Text shown:
Boeing’s (BA.N) 747, the original and arguably most aesthetic “Jumbo Jet”, revolutionized air travel only to see its more than five-decade reign as “Queen of the Skies” ended by more efficient twinjet planes.
The last commercial Boeing jumbo will be delivered to Atlas Air (AAWW.O) in the surviving freighter version on Tuesday, 53 years after the 747’s instantly recognizable humped silhouette grabbed global attention as a Pan Am passenger jet.
“On the ground it’s stately, it’s imposing,” said Bruce Dickinson, the lead singer of Iron Maiden who piloted a specially liveried 747 nicknamed “Ed Force One” during the British heavy metal band’s tour in 2016.
“And in the air it’s surprisingly agile. For this massive airplane, you can really chuck it around if you have to.”
Designed in the late 1960s to meet demand for mass travel, the world’s first twin-aisle wide body jetliner’s nose and upper deck became the world’s most luxurious club above the clouds.
But it was in the seemingly endless rows at the back of the new jumbo that the 747 transformed travel.
“This was THE airplane that introduced flying for the middle class in the U.S.,” said Air France-KLM CEO Ben Smith.

Supplied information:

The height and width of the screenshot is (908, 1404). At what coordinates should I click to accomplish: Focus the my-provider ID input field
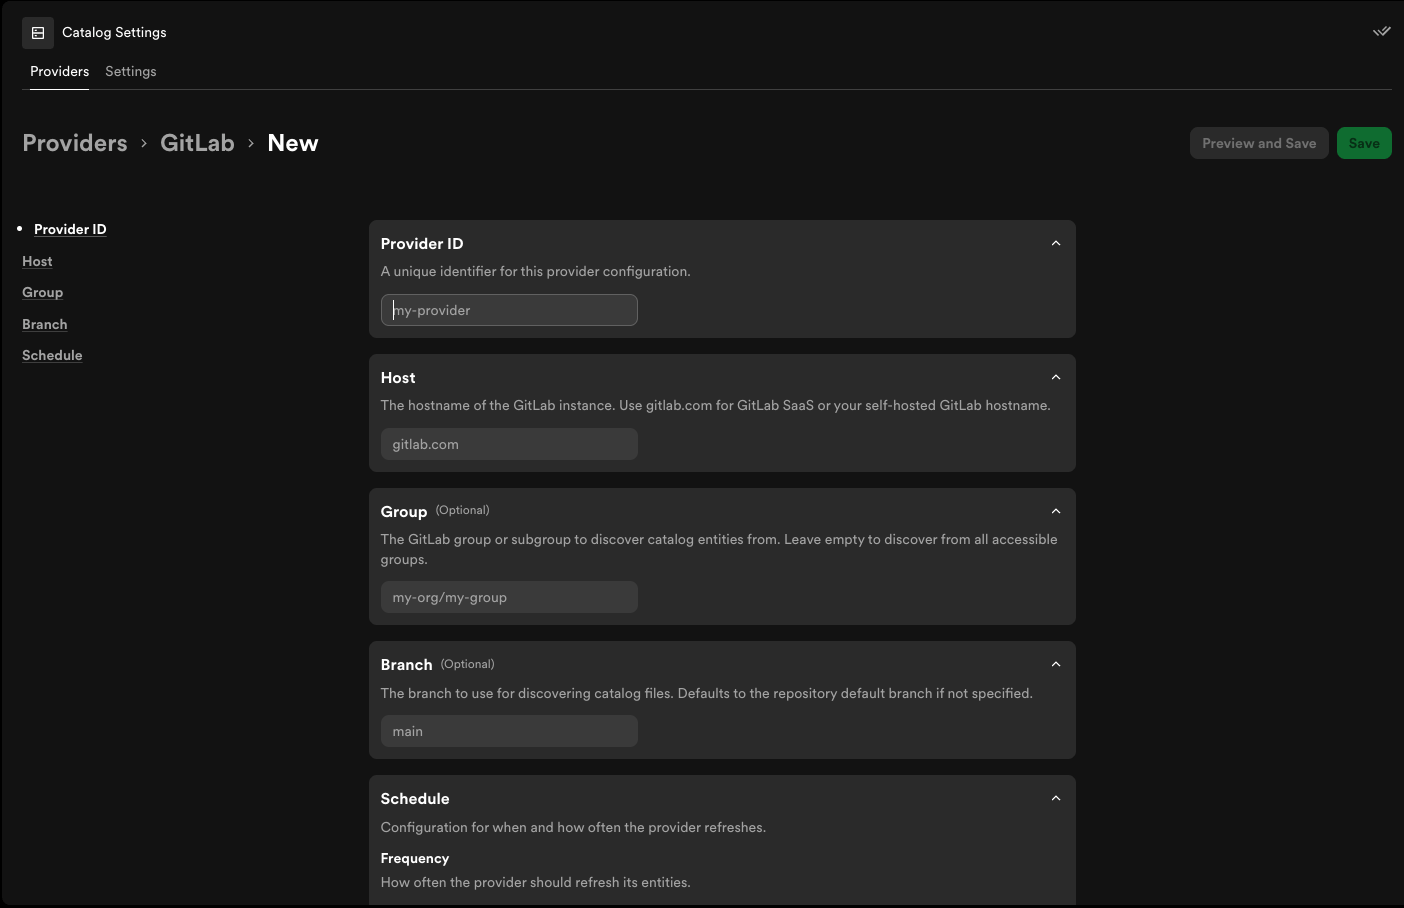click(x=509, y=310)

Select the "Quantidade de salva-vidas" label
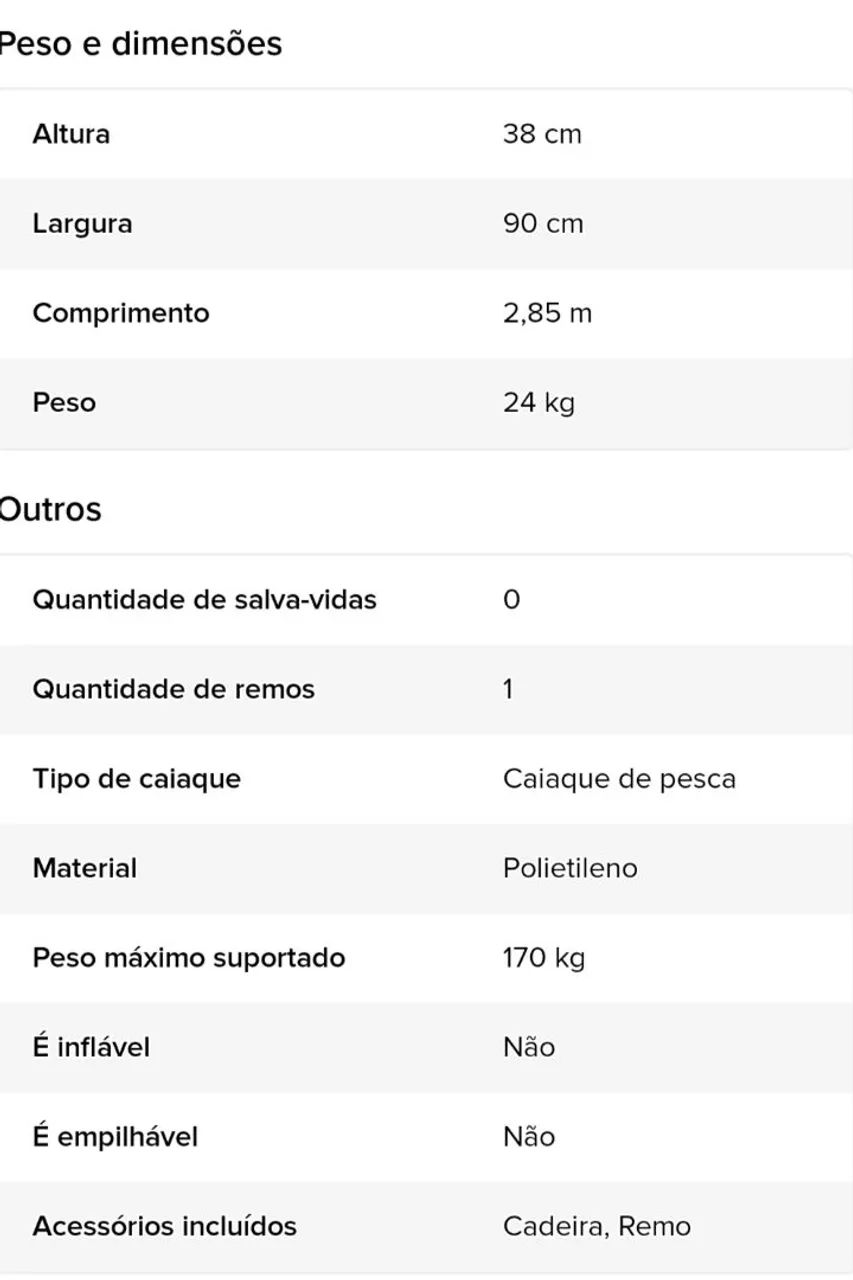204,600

* * *

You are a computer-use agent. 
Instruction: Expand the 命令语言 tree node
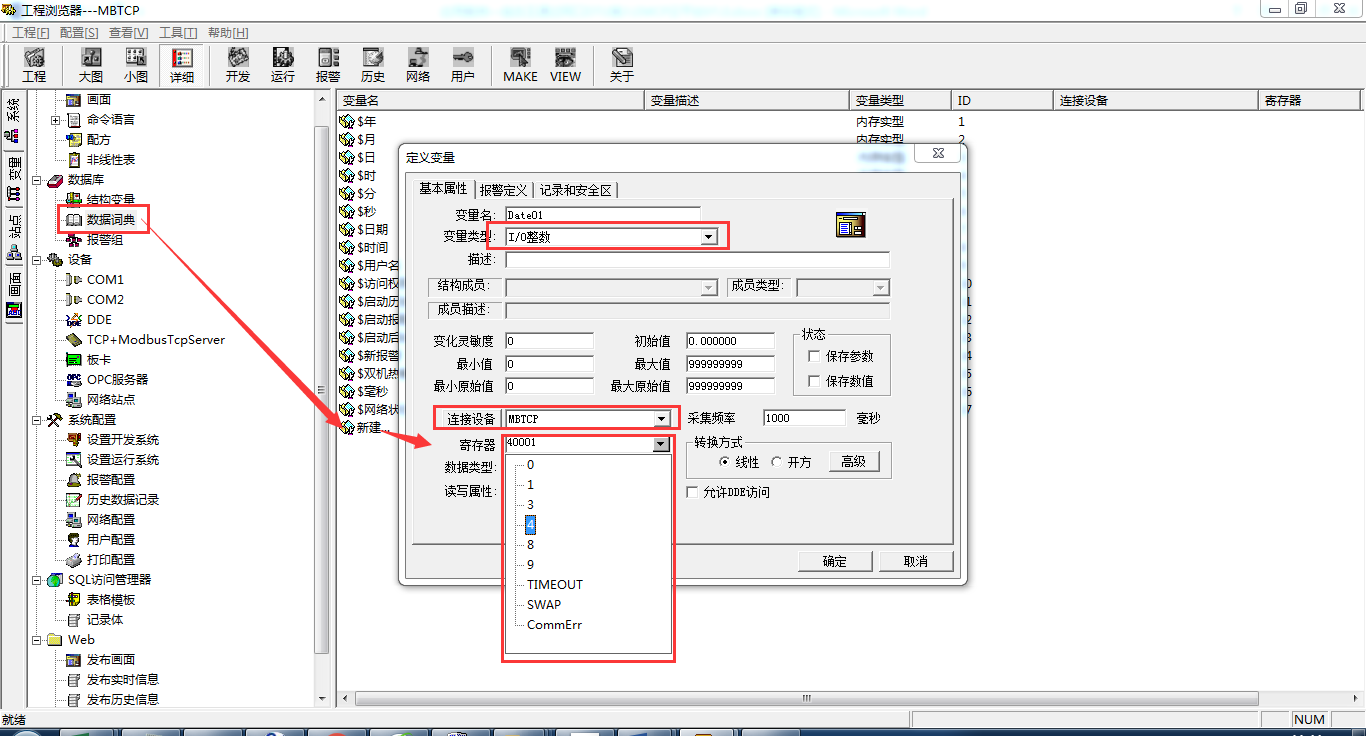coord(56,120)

Tasks:
[1] Name every company mentioned in the article about the Boeing 747.
[2] According to the Boeing 747 article, how many years after its debut as a Pan Am passenger jet is the last commercial jumbo being delivered?
[3] Continue the Boeing 747 article from its final sentence.
You can set the listing aside, since nothing here draws on it.

Numbered responses:
[1] Boeing, Atlas Air, Pan Am, Air France-KLM

[2] 53 years

[3]
“Prior to the 747 your average family couldn’t fly from the U.S. to Europe affordably,” Smith told Reuters.
The jumbo also made its mark on global affairs, symbolising war and peace, from America’s “Doomsday Plane” nuclear command post to papal visits on chartered 747s nicknamed Shepherd One.
Now, two previously delivered 747s are being fitted to replace U.S. presidential jets known globally as Air Force One.
As a Pan Am flight attendant, Linda Freier served passengers ranging from Michael Jackson to Mother Teresa.
“It was an incredible diversity of passengers. People who were well dressed and people who had very little and spent everything they had on that ticket,” Freier said.
When the first 747 took off from New York on Jan 22, 1970, after a delay due to an engine glitch, it more than doubled plane capacity to 350-400 seats, in turn reshaping airport design.
“It was the aircraft for the people, the one that really delivered the capability to be a mass market,” aviation historian Max Kingsley-Jones said.
“It was transformational across all aspects of the industry,” the senior consultant at Ascend by Cirium added.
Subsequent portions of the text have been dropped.